2. Narrative summary of evidence identified
The literature search identified 3005 articles (2190 after removal of duplicates). After screening titles and abstracts, eight studies were identified for full text review. Of these, six studies evaluated resuscitation in a boat. Two were clinical studies undertaken in the Netherlands[Seesink, 2019, 104] and Hawaii.[Kingdon, 2016, 432] and 4 were manikin studies.[de Vries, 2006, 247; Tipton, 2007, 332; Barcala-Furelos, 2017, 370; Fungueirino-Suarez, 2018, 2747046]
A case series from the Royal Dutch Lifeboat Institution reported on 37 patients who had received resuscitation from lifeboat crews.[Seesink, 2019, 104] Amongst these 24 cases included resuscitation on a lifeboat or another ship. There were only 3 survivors, none of whom received resuscitation on a boat. An AED was used in 12 patients (7 drowned and 4 not drowned, 1 unknown location of use undefined). Three shocks were delivered; CPR quality was reported as sub-optimal (high compression frequency and long pauses in chest compressions). In the other case series, 6 resuscitations were attempted on a boat or lifeboat, there was only one survivor after one month who received BLS, ALS and ETI on board.[Kingdon, 2016, 432]
Three simulation crossover studies evaluated the capacity of lifeguards[Tipton, 2007, 332; Barcala-Furelos, 2017, 370] and fishermen[Fungueirino-Suarez, 2018, 2747046] to perform CPR on inflatable rescue boats or fishermen traditional boats. These studies showed that resuscitation on a boat was feasibility, however quality of the resuscitation was affected by the boat speed[Barcala-Furelos, 2017, 370; Fungueirino-Suarez, 2018, 2747046] and sea conditions.[Tipton, 2007, 332] CPR was physically demanding. [Tipton, 2007, 332; Barcala-Furelos, 2017, 370; Fungueirino-Suarez, 2018, 2747046] The motion-induced and early fatigue mainly affect to ventilations.[Tipton, 2007, 332] A further simulation study showed that AED use on rigid inflatable rescue boats (RIBs) on calm water was feasible.[de Vries, 2006, 247]
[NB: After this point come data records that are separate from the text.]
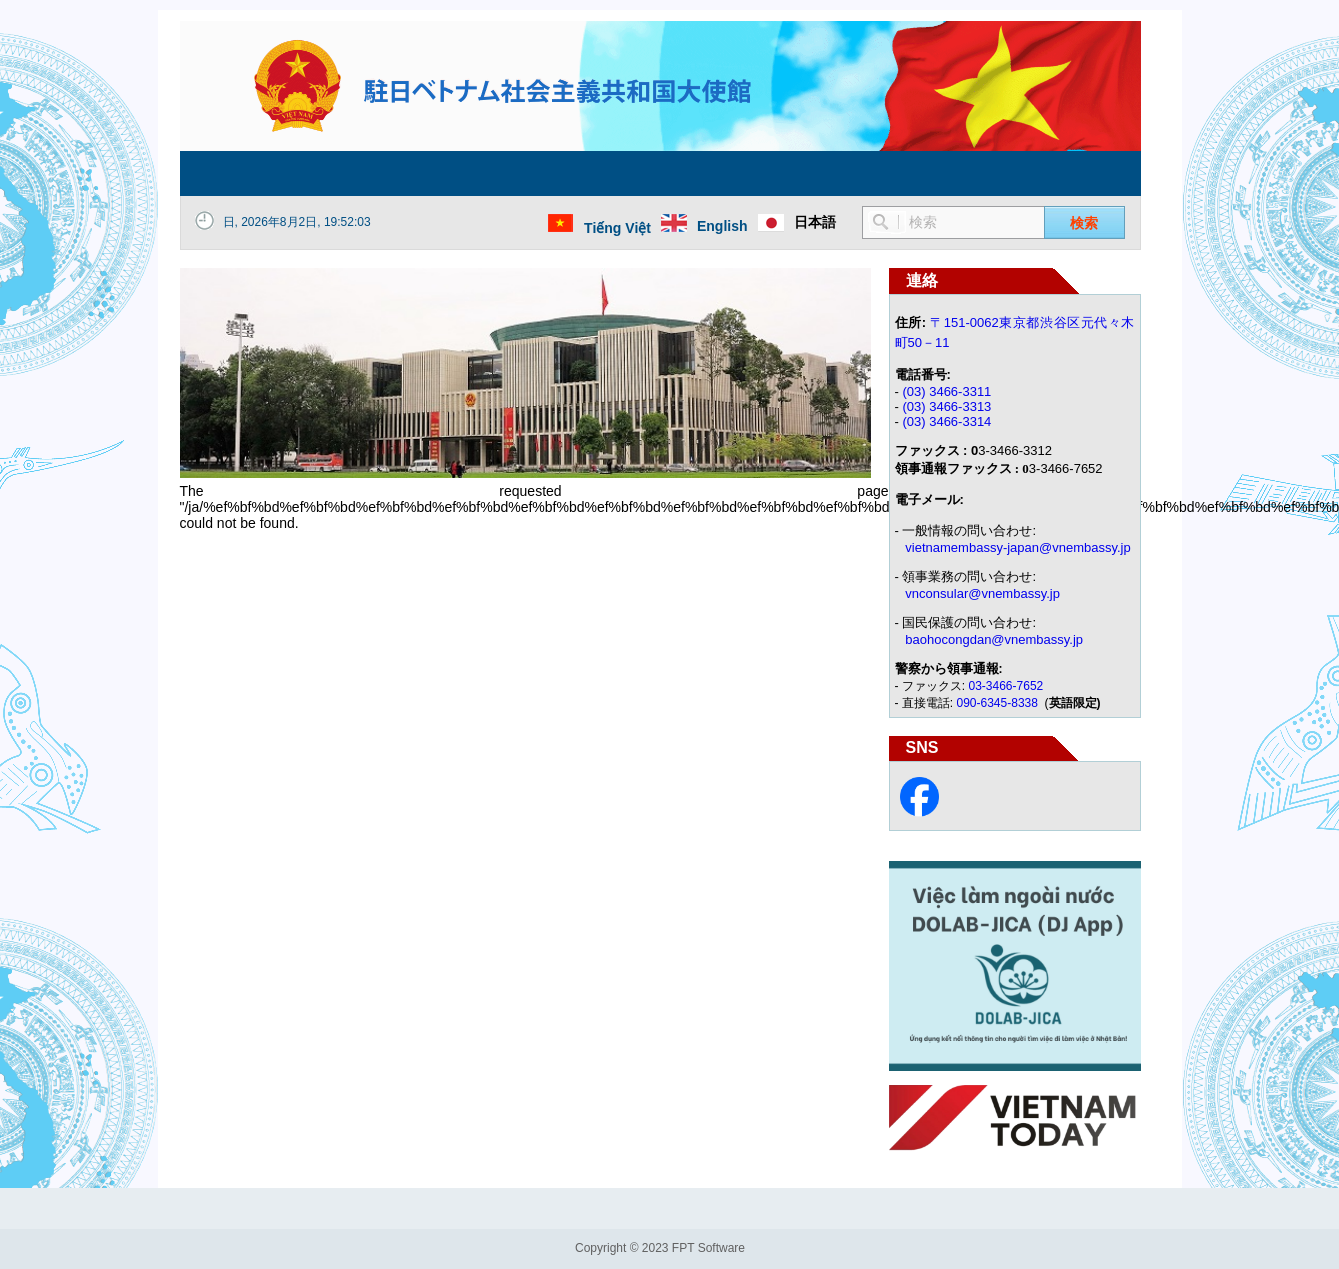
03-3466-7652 (1006, 686)
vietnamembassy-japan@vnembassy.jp (1017, 547)
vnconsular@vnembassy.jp (982, 593)
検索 (1084, 223)
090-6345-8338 (999, 703)
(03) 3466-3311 (946, 391)
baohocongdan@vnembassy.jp (994, 639)
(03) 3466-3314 (946, 421)
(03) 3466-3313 (946, 406)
3. Narrative Reporting of the task force discussions
A limited evidence base was identified in this scoping review, but a systematic review on this topic will be required if a recommendation is intended to be made by the task force.
From the available evidence, resuscitation in a boat seems feasible if safety conditions, number of crew and deck-space allows this, but those providing resuscitation needed to focus on high quality CPR and be alert to the development of fatigue.